What is Business Continuity Management?
Business Continuity Management is defined as a:
Holistic management process that identifies potential threats to an organization and the impacts to business operations those threats, if realized, might cause, and which provides a framework for building organizational resilience with the capability of an effective response that safeguards the interests of its key stakeholders, reputation, brand and value-creating activities. (International Glossary for Resiliency)
Business Continuity Management (BCM) integrates the disciplines of Emergency Response, Crisis Management, Disaster Recovery (technology continuity) and Business Continuity (organizational/operational relocation).
Throughout the profession, definitions of Business Continuity Management abound. However, research conducted by the DRI International Glossary Committee identifies the most accurate description of Business Continuity Management as the definition from the ISO 22301 standard cited above. As part of an ongoing process to create and maintain an international glossary, the committee determined the best-in-class definitions for commonly used BCP/DR terms. Creation of the glossary document involved an independent body of highly respected volunteers examining existing recognized definitions and reaching a consensus on which source(s) reflected the most accurate meaning.
The Value of Business Continuity Management
The reasons to have a robust Business Continuity Management program are many and the scope of such a program is enterprise-wide. Here is a list of some of the top reasons that make Business Continuity Management a priority:
Legal and Regulatory Compliance
Regulation: There are over 120 regulations that mandate Business Continuity Management across a variety of industries, including but not limited to:
- Financial Services - Federal Financial Institution's Examination Council (FFIEC), Financial Industry Regulatory Authority (FINRA), Financial Services Authority (FSA), among others
- Energy - North American Electric Reliability Corporation (NERC) and Federal Energy Regulatory Commission (FERC)
- Healthcare - Health Insurance Portability and Accountability Act of 1996 (HIPAA) and Joint Commission on Accreditation of Healthcare Organizations (JCAHO)
- International - The International Regulatory Framework for Banks (BASEL III) and all Central Banks have Business Continuity Management requirements
Negligence: Court decisions, the basis for common law, have ruled that "failure to prepare" as well as "failure to plan" are grounds for negligence. Negligence is defined as a part of tort or personal injury as "a failure to use that degree of care that any prudent person would use under the same or similar circumstances."

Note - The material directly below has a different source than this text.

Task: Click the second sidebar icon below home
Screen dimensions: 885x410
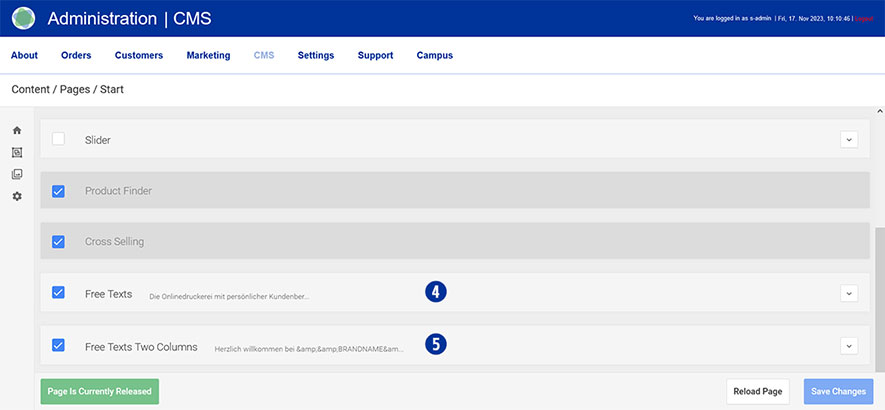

Demands by Organizations for their Vendors
Customer demand: Requests for Proposal (RFPs) now require potential vendors to demonstrate that they have Business Continuity Management programs in place.
Regulation: There are regulatory requirements that govern preparedness in the supply chain. Specifically, federally chartered banks are governed by the FFIEC and the OCC (Office of the Controller of the Currency), which charters, regulates, and supervises all national banks and federal savings associations as well as federal branches and agencies of foreign banks. For healthcare organizations, the primary regulatory consideration in the supply chain is covered under HIPAA. All of these regulations call for ongoing monitoring of the third party's activities and performance.

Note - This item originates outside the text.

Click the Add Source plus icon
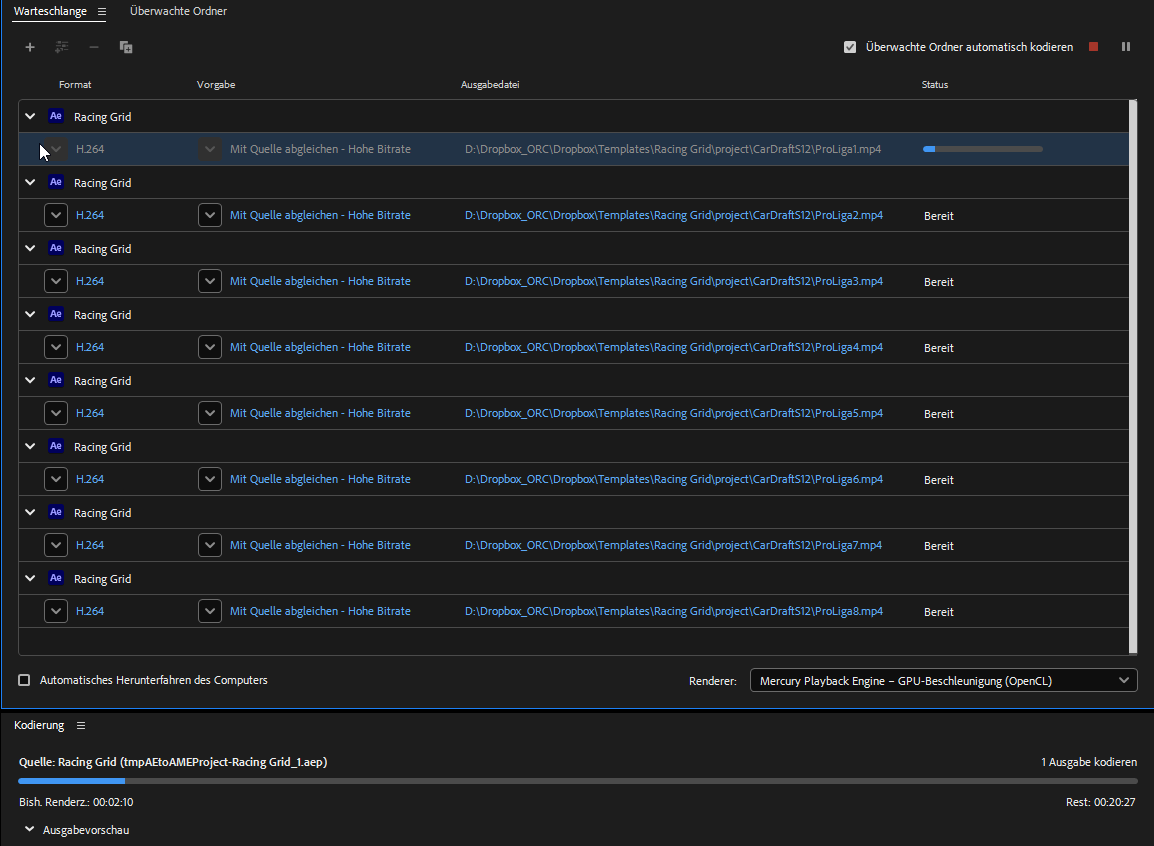30,47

Smart business: It is a competitive advantage for companies to have a resilient supply chain that will make them better able to respond to a disruption than their competition. This ability will make the prepared company a more attractive supplier to larger organizations that will benefit from the increased reliability of the smaller business.
To Maximize Insurance Coverage
Business Continuity Management increases an organization's ability to provide risk transfer information, including in the:
- Analysis Phase of Business Continuity Management: Organizations conducting a Business Impact Analysis (BIA) will be able to ascertain the profit losses as well as the amount of fixed costs that must be paid in the event of an incident that triggers an insured peril. This calculation will help quantify the proper amount of Business Interruption Insurance (BI). The BIA similarly helps to calculate Contingent Business Interruption Insurance (CBI) and Supply Chain Insurance reimburses lost profits resulting from an interruption of business at the premises of a customer or supplier.
- Strategy Phase of Business Continuity Management: Extra Expense Insurance provides for maintaining the operations of an insured item after an accident until normal operations can be restored.
Reputation and Resilience Management
Business Continuity Management can help organizations protect their reputation and increase their resilience in the face of adverse circumstances, whether internal or external. Business Continuity Management can help to protect the brand from a variety of risks, including cyber risks, deliver to customers as promised, and reduce downtime and the cost of recovery in the event of an incident.